If the selected orders contain multiple feeRecipientAddress fields, then the taker must send the signed 0x transaction to multiple TEC servers that can produce a valid signature on behalf of each feeRecipientAddress . Each TEC server should respond with a signed approval message. In addition, each TEC server should send the signed approval to each other TEC server involved in the transaction approval. The taker may then submit the 0x transaction to the TEC contract with all of the valid signatures for each order included in the transaction. The minimum of the expiration times provided in all of the approvals will be enforced.

At any point, a required feeRecipientAddress may submit the 0x transaction to the TEC contract and omit its own approval. The intent is for the TEC server to submit the transaction on behalf of the taker if the taker fails to submit the transaction before the approval has expired (or if the taker requests an expiration time of 0).

Cancelling orders

Orders may be cancelled by their maker without approval from the TEC by sending a 0x transaction to the TEC contract that calls cancelOrder, batchCancelOrders, or cancelOrdersUpTo on the Exchange contract.

In addition, makers may request that the TEC “soft cancels” their order. The TEC must respond with a signed cancel receipt that acts as a promise that the cancelled order will not be filled at a later date. The full behavior for soft cancels will be specified in the TEC server specification.

Discussion points

• While this protocol allows for liquidity sharing between TEC servers, it does require a high degree of coordination among all of the TECs involved. The taker and each TEC needs a signature from each other TEC in order for this scheme to be effective.
• A single TEC can prevent a transaction from being submitted by withholding their signature. In the future, an m of n signature scheme can potentially be used to only require an honest subset of the TECs to approve each transaction.
• Different TECs may have different expiration thresholds, and the taker is forced to use the earliest expiration.
• It is difficult to determine which TEC is responsible for submitting the transaction on behalf of the taker if the taker fails to submit the transaction before the expiration.

What if my matching orders had to go through a proxy contract before calling the Exchange contract? Can the ZeroExTransaction struct be substituted by something slightly more abstract, that would support arbitrary function calls outside of the Exchange contract? After executing its proxy logic (for instance, adding new orders to the set), this proxy contract would store the TEC signature(s) but call the Exchange contract using its own Validator-type signature. The validator function would then verify the original TEC signature(s) with the TEC contract.

Can you elaborate more on what type of behavior you would be looking to achieve with this? If I’m understanding correctly, the TEC would be signing off on arbitrary function calls rather than Exchange-only function calls?

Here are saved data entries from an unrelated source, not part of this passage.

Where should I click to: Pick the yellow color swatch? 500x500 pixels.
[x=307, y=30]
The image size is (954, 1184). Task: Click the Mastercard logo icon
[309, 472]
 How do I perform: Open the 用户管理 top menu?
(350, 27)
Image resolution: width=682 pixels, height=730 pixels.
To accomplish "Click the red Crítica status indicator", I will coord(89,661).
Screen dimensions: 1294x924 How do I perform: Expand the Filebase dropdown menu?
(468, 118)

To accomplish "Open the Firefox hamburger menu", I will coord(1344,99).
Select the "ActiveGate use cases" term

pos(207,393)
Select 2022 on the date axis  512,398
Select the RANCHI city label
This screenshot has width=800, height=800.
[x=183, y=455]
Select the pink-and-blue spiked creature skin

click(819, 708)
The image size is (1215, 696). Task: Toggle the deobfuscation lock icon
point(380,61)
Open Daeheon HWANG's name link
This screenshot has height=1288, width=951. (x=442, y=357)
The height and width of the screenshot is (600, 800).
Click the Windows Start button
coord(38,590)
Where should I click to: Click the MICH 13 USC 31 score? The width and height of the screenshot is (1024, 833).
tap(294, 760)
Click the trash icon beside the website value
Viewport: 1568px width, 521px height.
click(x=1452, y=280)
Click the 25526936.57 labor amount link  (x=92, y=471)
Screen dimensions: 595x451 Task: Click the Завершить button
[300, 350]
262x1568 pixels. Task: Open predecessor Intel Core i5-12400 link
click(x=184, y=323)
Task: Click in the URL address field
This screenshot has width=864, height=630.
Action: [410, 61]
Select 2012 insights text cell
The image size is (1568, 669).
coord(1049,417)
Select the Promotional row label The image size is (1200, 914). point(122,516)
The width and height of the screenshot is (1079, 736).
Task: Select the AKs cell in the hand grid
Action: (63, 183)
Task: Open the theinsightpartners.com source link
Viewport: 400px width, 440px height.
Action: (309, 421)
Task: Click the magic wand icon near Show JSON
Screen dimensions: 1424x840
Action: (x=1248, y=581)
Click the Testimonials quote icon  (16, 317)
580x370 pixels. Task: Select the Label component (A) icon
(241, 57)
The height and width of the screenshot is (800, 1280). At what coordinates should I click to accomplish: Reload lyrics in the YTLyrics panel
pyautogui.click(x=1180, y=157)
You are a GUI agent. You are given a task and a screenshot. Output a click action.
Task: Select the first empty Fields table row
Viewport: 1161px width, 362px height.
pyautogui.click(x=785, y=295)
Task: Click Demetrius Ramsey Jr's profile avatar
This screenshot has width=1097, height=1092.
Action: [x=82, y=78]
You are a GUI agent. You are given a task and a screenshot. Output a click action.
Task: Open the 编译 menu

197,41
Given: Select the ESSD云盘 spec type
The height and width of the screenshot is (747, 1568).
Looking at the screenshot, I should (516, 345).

Seems like an interesting idea, but I want to make sure I’m understanding it correctly.

Suppose that a Relayer wants to roll-out a matchOrders implementation in his own contract. One reason for this might be that the 0x matchOrders implementation gives all the spread to the arbitrageur, which may not be universally desirable. The custom matching logic that I need actually factors-in more parameters, but I figure that this example concisely illustrate the point.

Regardless of what the matching logic actually does, it can be mirrored between the TEC and the contract that implements it, so I don’t see any reason why the transaction must be limited to the Exchange contract. Of course, your TEC implementation will be geared towards the 0x contract but Relayers should have the option to fork it if they choose to.